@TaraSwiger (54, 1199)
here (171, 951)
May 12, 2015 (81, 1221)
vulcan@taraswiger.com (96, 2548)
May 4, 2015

• _Task to complete_
Would you please reproduce every line from the one containing "here (171, 951)" through the final line of the listing, and only those lines?

• _Response to this exercise_
here (171, 951)
May 12, 2015 (81, 1221)
vulcan@taraswiger.com (96, 2548)
May 4, 2015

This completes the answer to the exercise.